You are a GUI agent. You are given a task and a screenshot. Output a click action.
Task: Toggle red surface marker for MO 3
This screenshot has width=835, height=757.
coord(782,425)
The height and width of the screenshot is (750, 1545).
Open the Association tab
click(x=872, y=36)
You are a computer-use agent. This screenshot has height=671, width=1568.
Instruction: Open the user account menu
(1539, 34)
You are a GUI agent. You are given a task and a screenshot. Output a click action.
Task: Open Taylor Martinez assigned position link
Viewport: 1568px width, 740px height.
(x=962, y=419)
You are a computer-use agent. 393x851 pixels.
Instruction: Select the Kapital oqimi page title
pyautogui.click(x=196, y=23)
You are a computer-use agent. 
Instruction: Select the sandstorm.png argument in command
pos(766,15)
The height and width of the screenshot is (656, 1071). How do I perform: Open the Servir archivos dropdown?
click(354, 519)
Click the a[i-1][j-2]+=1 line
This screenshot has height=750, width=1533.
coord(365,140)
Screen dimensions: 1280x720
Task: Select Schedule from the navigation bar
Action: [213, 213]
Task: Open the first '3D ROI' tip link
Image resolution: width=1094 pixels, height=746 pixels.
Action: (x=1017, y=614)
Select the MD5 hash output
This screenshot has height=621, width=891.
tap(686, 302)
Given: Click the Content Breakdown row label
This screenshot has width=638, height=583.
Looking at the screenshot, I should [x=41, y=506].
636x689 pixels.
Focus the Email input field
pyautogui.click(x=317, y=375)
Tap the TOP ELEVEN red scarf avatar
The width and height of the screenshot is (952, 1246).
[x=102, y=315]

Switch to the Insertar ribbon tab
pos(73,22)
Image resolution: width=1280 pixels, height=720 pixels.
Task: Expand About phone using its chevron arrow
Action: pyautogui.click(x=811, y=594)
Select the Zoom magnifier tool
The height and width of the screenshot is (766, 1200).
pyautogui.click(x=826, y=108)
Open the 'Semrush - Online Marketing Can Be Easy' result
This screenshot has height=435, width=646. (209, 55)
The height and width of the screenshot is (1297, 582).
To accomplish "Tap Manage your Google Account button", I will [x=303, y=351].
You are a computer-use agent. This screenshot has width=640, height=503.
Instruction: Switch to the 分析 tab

### Exercise:
Copy every line in the listing above where the string "computer" turns up.

### Exercise solution:
You are a computer-use agent. This screenshot has height=671, width=1568.
You are a computer-use agent. 393x851 pixels.
You are a computer-use agent. 
You are a computer-use agent. This screenshot has width=640, height=503.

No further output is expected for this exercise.